Beyond the Headlines

Air Date: Week of

The United States Department of the Interior has announced plans to phase out single-use plastics on public lands like national parks and wildlife refuges. (Photo: Caitlin Finnerty, Chesapeake Bay Program, Flickr, CC BY-NC 2.0)

This week, Living on Earth Contributor Peter Dykstra and Host Aynsley O’Neill talk about the plan to phase out single use plastics on U.S. public lands, and the late Senator Dianne Feinstein of California’s environmental record. In history, the Erie Canal has a big birthday – 200 years – since its dedication.


DOERING: It’s Living on Earth, I’m Jenni Doering

O’NEILL: And I’m Aynsley O’Neill.

O'NEILL: It's just about that time for a look beyond the headlines with our Living on Earth contributor Peter Dykstra. He's joining us now from Atlanta, Georgia. Hey there, Peter, how are you? What do you have for us?

DYKSTRA: I'm doing well, Aynsley, I hope you are too. And the first item for today is that the US Department of Interior is finalizing plans to phase out single use plastic on public lands. And of course, the interior department's public lands cover about 1/5 of the land of the entire United States.

O'NEILL: What are we talking about when we talk about these single use plastics? Peter, is it just the bag that your souvenir comes in or what's going on?

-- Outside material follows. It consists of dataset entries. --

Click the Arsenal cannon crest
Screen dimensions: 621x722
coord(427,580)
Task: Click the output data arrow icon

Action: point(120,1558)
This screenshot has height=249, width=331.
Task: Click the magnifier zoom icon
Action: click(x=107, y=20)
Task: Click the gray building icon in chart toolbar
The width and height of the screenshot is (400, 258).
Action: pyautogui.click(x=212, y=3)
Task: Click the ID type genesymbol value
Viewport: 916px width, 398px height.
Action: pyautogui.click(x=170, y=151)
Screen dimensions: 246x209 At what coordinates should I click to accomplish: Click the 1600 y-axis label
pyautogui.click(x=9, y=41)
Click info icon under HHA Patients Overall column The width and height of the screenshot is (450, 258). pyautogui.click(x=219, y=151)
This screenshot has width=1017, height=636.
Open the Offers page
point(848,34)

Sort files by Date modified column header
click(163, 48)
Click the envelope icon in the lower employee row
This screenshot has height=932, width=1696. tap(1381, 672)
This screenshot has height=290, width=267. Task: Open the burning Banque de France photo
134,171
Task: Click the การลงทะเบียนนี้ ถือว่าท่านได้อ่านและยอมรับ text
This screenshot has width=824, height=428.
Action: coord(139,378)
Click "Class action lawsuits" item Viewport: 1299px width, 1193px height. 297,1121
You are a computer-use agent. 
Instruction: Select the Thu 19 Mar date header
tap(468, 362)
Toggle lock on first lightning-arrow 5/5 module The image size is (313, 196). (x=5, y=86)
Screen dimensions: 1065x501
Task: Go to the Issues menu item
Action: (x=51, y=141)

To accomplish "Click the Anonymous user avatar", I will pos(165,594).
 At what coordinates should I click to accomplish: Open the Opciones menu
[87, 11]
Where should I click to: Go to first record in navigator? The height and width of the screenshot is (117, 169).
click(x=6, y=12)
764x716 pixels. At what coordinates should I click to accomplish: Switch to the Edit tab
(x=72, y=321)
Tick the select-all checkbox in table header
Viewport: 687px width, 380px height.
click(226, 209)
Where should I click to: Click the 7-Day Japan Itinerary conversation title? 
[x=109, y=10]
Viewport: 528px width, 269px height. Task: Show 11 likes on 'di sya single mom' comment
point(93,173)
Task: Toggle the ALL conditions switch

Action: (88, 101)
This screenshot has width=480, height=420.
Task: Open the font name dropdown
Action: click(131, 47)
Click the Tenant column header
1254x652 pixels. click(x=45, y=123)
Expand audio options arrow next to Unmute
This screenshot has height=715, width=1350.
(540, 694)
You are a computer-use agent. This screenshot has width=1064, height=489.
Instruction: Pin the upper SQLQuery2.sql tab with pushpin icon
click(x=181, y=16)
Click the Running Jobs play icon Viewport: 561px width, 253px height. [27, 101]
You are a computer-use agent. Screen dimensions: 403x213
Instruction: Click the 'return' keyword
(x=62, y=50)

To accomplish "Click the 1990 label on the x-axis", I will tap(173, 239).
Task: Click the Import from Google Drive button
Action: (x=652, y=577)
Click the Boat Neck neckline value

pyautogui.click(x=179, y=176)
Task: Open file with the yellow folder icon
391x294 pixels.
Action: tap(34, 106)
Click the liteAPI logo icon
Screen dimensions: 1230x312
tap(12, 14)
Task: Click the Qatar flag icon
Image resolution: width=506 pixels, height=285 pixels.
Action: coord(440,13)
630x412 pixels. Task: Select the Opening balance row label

DYKSTRA: Trash bags, food bags from the cafeteria, everything else that's used on the wide open range. And of course, that 1/5 of American land is mostly in the West. Desert, prairie, grasslands, places that a whole lot of people don't normally go except for the national parks. They're included too. One problem here is that they have a phase-out plan that's going to take 10 years without explaining why it would take 10 years to acknowledge the growing problems with plastic and to begin to phase them out. I don't understand that. And they haven't given a full explanation why.

O'NEILL: Yeah, Peter, I'd like to know why myself, but I'd also like to know what else you have for us this week.

Senator Dianne Feinstein served as a United States Senator from California from 1992 to 2023. (Photo: Senate Democrats, Flickr, CC BY 2.0)

DYKSTRA: Well, this past week, Senator Dianne Feinstein died after a long and distinguished career in politics, including three decades in the US Senate. Her legacy on environmental issues is strong but not perfect. She over the years is recognized as being the leading force behind the creation of Joshua Tree National Park in California. She also took the lowest lying land in the United States and elevated it. Death Valley National Park is now at National Park status thanks to Senator Feinstein. Her legacy isn't perfect, though.

O'NEILL: It sounded pretty good so far, Peter, what's making it so complicated?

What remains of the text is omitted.